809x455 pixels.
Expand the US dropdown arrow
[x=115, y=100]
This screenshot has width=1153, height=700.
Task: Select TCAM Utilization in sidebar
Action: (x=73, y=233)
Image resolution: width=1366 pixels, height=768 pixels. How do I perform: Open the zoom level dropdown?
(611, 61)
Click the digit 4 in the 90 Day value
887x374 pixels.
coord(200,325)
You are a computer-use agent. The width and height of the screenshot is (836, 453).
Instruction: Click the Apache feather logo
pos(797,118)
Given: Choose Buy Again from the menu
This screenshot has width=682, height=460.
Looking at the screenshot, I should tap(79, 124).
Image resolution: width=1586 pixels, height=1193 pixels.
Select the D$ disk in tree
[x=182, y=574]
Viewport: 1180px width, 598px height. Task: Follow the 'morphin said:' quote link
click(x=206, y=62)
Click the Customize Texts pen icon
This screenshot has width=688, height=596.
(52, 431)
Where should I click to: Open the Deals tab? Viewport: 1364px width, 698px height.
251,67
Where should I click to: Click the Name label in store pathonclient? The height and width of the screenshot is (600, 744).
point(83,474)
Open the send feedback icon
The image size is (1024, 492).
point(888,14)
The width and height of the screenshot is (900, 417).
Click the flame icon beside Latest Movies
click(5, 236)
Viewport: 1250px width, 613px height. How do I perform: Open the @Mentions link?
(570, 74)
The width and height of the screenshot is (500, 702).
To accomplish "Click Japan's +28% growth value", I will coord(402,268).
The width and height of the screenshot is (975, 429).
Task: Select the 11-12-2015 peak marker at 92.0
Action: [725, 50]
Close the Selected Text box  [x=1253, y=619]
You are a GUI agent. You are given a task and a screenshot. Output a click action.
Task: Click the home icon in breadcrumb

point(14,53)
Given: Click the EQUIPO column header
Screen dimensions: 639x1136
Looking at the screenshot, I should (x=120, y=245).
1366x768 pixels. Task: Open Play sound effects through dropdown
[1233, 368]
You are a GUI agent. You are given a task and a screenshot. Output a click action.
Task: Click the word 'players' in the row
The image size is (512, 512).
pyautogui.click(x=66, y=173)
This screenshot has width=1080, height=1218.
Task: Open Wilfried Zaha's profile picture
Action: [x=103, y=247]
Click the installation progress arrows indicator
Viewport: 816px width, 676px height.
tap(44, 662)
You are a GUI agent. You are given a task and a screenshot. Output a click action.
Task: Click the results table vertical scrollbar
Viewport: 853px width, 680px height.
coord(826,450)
****************
Exercise description — Write the data out again in full and exactly.

Response box —
809x455 pixels.
Expand the US dropdown arrow
[x=115, y=100]
This screenshot has width=1153, height=700.
Task: Select TCAM Utilization in sidebar
Action: (x=73, y=233)
Image resolution: width=1366 pixels, height=768 pixels. How do I perform: Open the zoom level dropdown?
(611, 61)
Click the digit 4 in the 90 Day value
887x374 pixels.
coord(200,325)
You are a computer-use agent. The width and height of the screenshot is (836, 453).
Instruction: Click the Apache feather logo
pos(797,118)
Given: Choose Buy Again from the menu
This screenshot has width=682, height=460.
Looking at the screenshot, I should tap(79, 124).
Image resolution: width=1586 pixels, height=1193 pixels.
Select the D$ disk in tree
[x=182, y=574]
Viewport: 1180px width, 598px height. Task: Follow the 'morphin said:' quote link
click(x=206, y=62)
Click the Customize Texts pen icon
This screenshot has width=688, height=596.
(52, 431)
Where should I click to: Open the Deals tab? Viewport: 1364px width, 698px height.
251,67
Where should I click to: Click the Name label in store pathonclient? The height and width of the screenshot is (600, 744).
point(83,474)
Open the send feedback icon
The image size is (1024, 492).
point(888,14)
The width and height of the screenshot is (900, 417).
Click the flame icon beside Latest Movies
click(5, 236)
Viewport: 1250px width, 613px height. How do I perform: Open the @Mentions link?
(570, 74)
The width and height of the screenshot is (500, 702).
To accomplish "Click Japan's +28% growth value", I will coord(402,268).
The width and height of the screenshot is (975, 429).
Task: Select the 11-12-2015 peak marker at 92.0
Action: [725, 50]
Close the Selected Text box  [x=1253, y=619]
You are a GUI agent. You are given a task and a screenshot. Output a click action.
Task: Click the home icon in breadcrumb

point(14,53)
Given: Click the EQUIPO column header
Screen dimensions: 639x1136
Looking at the screenshot, I should (x=120, y=245).
1366x768 pixels. Task: Open Play sound effects through dropdown
[1233, 368]
You are a GUI agent. You are given a task and a screenshot. Output a click action.
Task: Click the word 'players' in the row
The image size is (512, 512).
pyautogui.click(x=66, y=173)
This screenshot has width=1080, height=1218.
Task: Open Wilfried Zaha's profile picture
Action: [x=103, y=247]
Click the installation progress arrows indicator
Viewport: 816px width, 676px height.
tap(44, 662)
You are a GUI agent. You are given a task and a screenshot. Output a click action.
Task: Click the results table vertical scrollbar
Viewport: 853px width, 680px height.
coord(826,450)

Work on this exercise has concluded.